A year and a bit

close up view of a big leaf

It’s now 1238 am on July 15 2020, and yesterday was the one year anniversary since my dad passed away.

It was an odd day as I woke up just after 6:00 am thinking about him. In so many ways it feels like no time has passed, but in our current world living in the middle of a pandemic, it feels like years.

I was surprised that I remembered some really good stuff, which was nice. As I definitely didn’t want to think about how he looked the last time I saw him alive, hooked up to an IV in the hospital and sleeping.

My dad was a transplanted Englishman who loved a Tim Horton’s double double coffee, a greasy cheeseburger, crisp white shirts, photographing airplanes, listening to jazz and watching Formula One.

But the man who loved all these things had already disappeared, a shadow of his former self, the result of rapidly advancing Alzheimer’s.

Occasionally you’d get a glimpse of the person he once was. He’d have a laugh with the nurses, who would usually miss the punchline of some sarcastic comment he would make. Or he would fart, and not excuse himself and would just look at me and grin or let out a little chuckle.

My sister and I often laugh about this one, as that was something he did before Alzheimer’s, so not a big change there! Guess I should be thankful for small blessings but not sure my dad’s noxious emissions is one I would have chosen, if given the option, but I’ll take it nonetheless.

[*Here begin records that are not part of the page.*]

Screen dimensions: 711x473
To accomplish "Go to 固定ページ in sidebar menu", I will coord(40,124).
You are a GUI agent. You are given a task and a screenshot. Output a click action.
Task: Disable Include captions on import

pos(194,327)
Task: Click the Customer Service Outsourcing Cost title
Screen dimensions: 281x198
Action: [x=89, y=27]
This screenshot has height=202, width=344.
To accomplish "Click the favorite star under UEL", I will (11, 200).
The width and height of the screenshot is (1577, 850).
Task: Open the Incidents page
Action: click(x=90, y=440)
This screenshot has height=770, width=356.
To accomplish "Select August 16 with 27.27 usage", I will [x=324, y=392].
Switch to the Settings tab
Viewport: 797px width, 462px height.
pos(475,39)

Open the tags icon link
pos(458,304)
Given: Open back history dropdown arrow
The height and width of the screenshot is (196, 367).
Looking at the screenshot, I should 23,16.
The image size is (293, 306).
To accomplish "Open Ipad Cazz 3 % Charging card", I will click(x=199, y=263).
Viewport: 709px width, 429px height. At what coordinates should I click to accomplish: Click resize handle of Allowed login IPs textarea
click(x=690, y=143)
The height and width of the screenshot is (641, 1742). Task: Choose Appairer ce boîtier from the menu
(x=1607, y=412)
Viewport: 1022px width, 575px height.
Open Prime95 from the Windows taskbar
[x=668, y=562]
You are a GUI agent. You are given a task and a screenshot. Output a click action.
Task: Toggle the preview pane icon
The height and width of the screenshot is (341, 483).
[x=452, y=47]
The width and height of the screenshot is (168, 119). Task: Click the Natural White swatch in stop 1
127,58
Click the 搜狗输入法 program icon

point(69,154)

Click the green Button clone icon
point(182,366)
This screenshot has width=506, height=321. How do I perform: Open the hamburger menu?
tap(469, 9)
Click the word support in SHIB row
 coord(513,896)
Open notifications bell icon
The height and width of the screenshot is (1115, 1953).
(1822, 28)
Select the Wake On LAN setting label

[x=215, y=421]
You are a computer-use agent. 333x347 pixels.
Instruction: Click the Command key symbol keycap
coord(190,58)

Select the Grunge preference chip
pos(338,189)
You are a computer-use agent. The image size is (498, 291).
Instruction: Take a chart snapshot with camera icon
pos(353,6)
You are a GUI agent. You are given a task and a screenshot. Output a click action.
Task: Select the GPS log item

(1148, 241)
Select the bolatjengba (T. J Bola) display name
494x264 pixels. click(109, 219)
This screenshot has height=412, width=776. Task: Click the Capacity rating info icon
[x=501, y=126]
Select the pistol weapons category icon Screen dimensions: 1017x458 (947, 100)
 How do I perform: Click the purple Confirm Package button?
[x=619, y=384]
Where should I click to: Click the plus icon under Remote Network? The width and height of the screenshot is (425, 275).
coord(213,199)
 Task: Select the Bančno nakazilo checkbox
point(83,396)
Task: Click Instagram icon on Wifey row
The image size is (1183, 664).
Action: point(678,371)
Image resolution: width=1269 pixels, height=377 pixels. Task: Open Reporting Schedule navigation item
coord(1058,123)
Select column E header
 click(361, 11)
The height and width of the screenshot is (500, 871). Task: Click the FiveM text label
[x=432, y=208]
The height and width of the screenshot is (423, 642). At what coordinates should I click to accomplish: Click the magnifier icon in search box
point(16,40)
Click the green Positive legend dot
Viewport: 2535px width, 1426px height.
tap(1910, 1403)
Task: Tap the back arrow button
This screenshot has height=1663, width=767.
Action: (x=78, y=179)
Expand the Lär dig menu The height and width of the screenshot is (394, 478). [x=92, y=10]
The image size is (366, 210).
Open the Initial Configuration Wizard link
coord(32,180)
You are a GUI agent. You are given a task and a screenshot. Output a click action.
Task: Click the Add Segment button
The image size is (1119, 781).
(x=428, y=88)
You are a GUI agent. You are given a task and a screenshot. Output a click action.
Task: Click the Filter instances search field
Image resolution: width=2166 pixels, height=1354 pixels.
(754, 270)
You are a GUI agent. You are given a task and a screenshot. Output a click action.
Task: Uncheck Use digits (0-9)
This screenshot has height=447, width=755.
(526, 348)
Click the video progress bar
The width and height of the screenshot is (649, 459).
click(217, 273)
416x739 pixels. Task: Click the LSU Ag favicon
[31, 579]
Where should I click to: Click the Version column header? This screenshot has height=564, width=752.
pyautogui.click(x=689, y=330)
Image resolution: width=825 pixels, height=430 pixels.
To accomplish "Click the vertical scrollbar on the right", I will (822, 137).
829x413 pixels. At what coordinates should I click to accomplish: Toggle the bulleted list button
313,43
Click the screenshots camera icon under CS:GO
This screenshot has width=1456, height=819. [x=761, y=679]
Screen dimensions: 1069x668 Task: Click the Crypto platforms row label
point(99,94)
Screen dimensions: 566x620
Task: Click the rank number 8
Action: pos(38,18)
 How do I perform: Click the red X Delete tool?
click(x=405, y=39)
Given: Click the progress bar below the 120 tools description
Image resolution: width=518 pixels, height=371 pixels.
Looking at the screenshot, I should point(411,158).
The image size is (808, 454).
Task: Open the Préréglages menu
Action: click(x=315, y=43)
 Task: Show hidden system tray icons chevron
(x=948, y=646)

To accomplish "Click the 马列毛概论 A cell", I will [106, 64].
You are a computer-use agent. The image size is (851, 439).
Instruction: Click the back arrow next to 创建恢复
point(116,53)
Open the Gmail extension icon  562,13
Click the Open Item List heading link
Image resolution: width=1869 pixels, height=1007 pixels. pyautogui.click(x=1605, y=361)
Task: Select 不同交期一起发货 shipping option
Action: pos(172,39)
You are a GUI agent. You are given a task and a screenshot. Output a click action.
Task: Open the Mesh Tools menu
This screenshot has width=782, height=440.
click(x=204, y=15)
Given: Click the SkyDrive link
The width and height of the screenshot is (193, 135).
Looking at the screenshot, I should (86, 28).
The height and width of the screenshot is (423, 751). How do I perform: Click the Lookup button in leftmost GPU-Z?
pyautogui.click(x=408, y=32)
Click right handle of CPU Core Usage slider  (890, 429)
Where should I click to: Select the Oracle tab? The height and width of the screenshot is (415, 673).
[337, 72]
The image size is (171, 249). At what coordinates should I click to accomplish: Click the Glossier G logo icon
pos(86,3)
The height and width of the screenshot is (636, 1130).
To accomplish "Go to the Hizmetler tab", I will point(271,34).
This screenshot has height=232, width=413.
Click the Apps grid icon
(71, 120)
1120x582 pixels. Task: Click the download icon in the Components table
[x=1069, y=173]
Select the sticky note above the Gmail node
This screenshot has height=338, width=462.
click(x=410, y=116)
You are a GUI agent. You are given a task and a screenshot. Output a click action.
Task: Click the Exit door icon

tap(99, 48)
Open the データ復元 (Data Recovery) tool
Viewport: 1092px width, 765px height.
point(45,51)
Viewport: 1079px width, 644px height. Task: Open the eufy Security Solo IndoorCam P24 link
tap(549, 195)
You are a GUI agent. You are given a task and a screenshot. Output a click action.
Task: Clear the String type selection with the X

When I sit and think of the way Alzheimer’s chips away at a person until slowly they are completely gone. I imagine the disease as the ocean, it’s waves gently lapping at the shoreline of your life, and just a bit at a time, picking up grains of sand and washing them away, never to be seen again. Occasionally it tosses back a pebble or two, usually a memory of long ago but then just as quickly it takes it back, burying it down in the deep, never to be seen again.

I miss you dad.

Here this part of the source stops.